* To be done *
Rewrite every record below with each "pixels" changed to "px" and everything else left as it is. Leave the pictures out of your answer.

= = = =

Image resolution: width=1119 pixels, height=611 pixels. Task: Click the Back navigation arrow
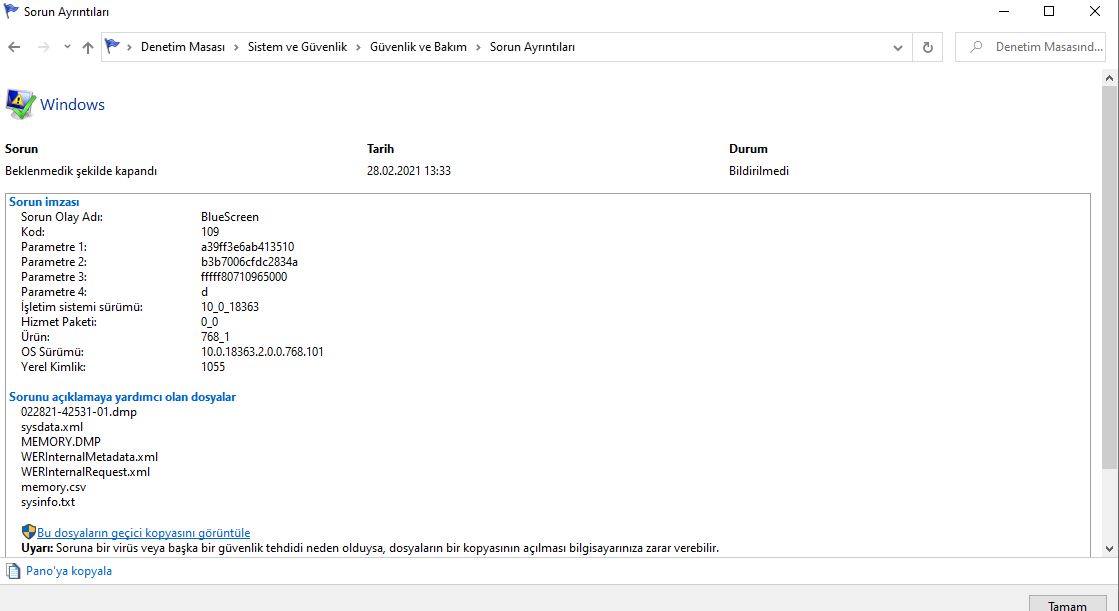(14, 47)

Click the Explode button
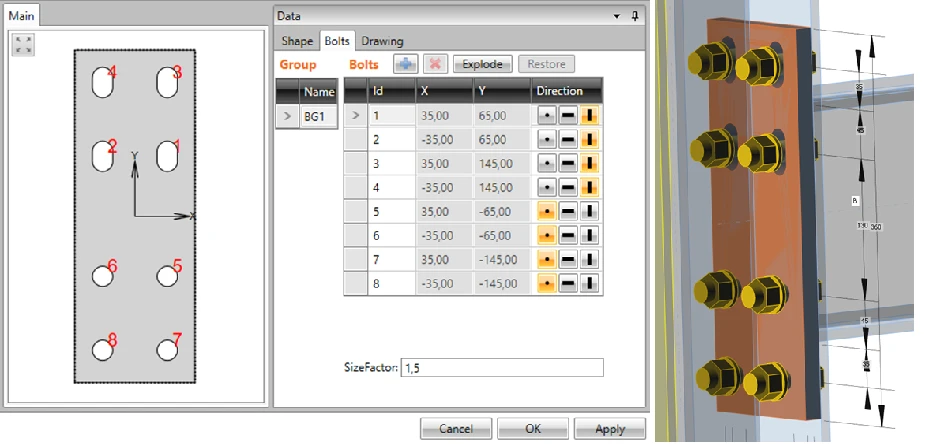(x=483, y=64)
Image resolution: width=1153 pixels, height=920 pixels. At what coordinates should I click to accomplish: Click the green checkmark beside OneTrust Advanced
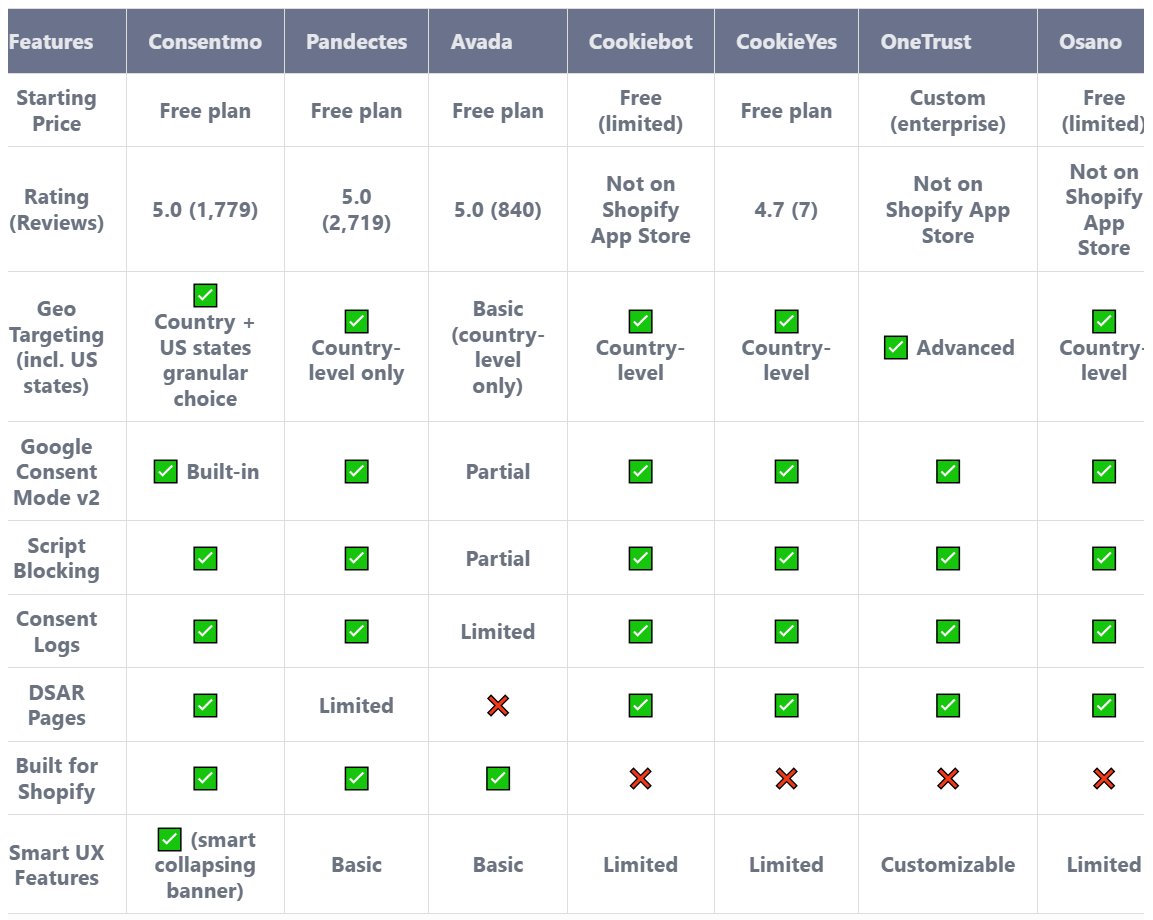896,348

= = = =

* Answer *
Image resolution: width=1119 px, height=611 px. Task: Click the Back navigation arrow
(14, 47)

Click the Explode button
(x=483, y=64)
Image resolution: width=1153 px, height=920 px. At what coordinates should I click to accomplish: Click the green checkmark beside OneTrust Advanced
896,348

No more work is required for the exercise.